County votes to support proposed toll road

GREENVILLE — The Hunt County Commissioners Court voted Tuesday to approve a non-binding resolution of support for a potential toll road which is proposed to be built between Greenville and Lavon.

The 3-1 vote came following more than two hours of discussion and debate on the issue, with Precinct 2 Commissioner Jay Atkins voting against.

“This is going to cut a huge scar through the middle of my precinct,” Atkins said.

Many of those who spoke out during Tuesday’s meeting agreed with Atkins, although there were several people who said they were in favor of the idea.

Sally Bird, President and CEO of the Greenville Chamber of Commerce Convention and Visitors Bureau said the Chamber’s Board voted unanimously to recommend the commissioners back the proposal.

And County Judge John Horn noted that there are no definitive plans in place for the project so far.

“I don’t know of anything that is etched in stone,” Horn said. “The hurdles this company is facing ... are monumental to say the least.”

Regardless, the idea of the toll road did not sit well with most of the overflow crowd.
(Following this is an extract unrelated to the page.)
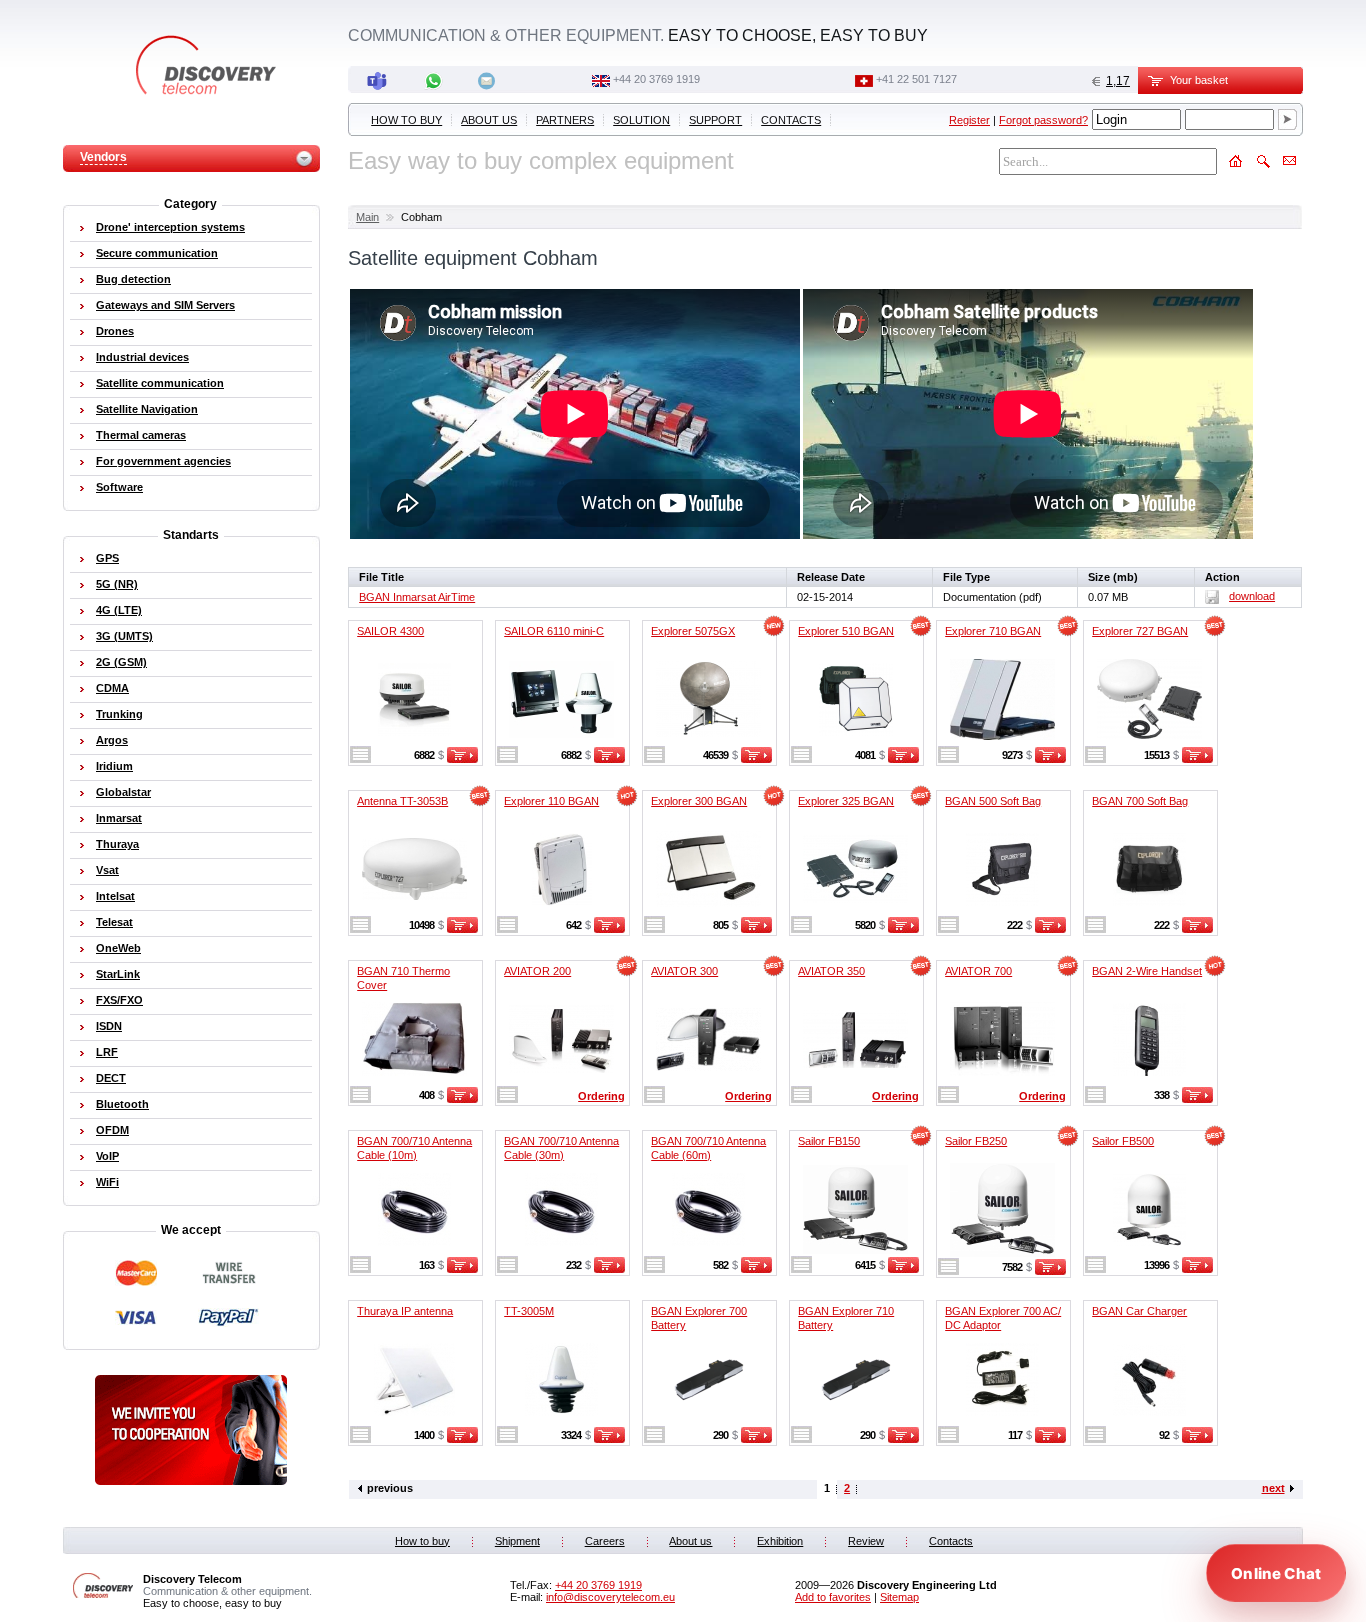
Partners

Many argued that they had moved away from the Dallas/Fort Worth Metroplex to the area between Caddo Mills and the Clinton community to live in the country, while others feared losing homes which had been in their family for generations.

“There’s a lot of people here that you are really ruining their lives,” said Robert Bird, who wondered what would be the next step in the process. “It is just greed and it is not worrying about your fellow citizens. I hope to hell you take my house, because I am not living next to it.”

The proposal from the Texas Turnpike Corporation also includes a plan to build a new, non-toll road from west to east across North Greenville and connecting with Interstate 30.

Phase 1 of the project would be a privately owned and built toll road covering approximately 24 miles between just west of Greenville and Lavon in Collin County, along a portion of the Northeast Texas Rural Rail Transportation District (NETEX) right-of-way.

The right-of-way has been secured through a long term ground lease agreement between the Texas Turnpike Corporation (TTC) and NETEX through the cities of Josephine and Nevada, to just west of State Highway 278 in Lavon.

The TTC is proposing to build a limited access four lane divided toll road in and along the right-of-way, leaving room for NETEX’s rail restoration plan in the future, in order to help relieve congestion along Interstate 30 between Rockwall County and Dallas County.

Phase 2 of the project, between State Highway 78 and the President George Bush Turnpike will be planned and constructed in the future.

“I’ve got numerous issues with this,” Atkins said, adding he had received 500 calls from his constituents who were opposed to the road, compared to just three in favor. “I’ve got to look at what that is going to do to the people that pay my salary. I represent Precinct 2 first, Hunt County second.”

For one thing, Atkins said the route would bisect nine county roads in his precinct.

“I cannot expect you are going to give me nine overpasses over my county roads,” Atkins said. “Most of those county roads will be dead end roads.”

Atkins believed the road would benefit Greenville and Lavon directly, but do little for the rest of the county, aside from maybe Josephine and Nevada, which is where he grew up.

“Most of the folks there are opposed to this,” Atkins said.

He noted how the company’s lease with NETEX specifies that construction would begin by 2016, or the lease would be voided.

“It sounds to me like the trucks are loaded,” Atkins said. “I just don’t believe that this is the right thing for us.”

Precinct 3 Commissioner Phillip Martin noted that the Texas Department of Transportation has no plans to do any expansions along Interstate 30 through 2020 and that, even if the agency did have the desire to do so, it has no money.

“That’s what all this is about, trying to plan,” Martin said.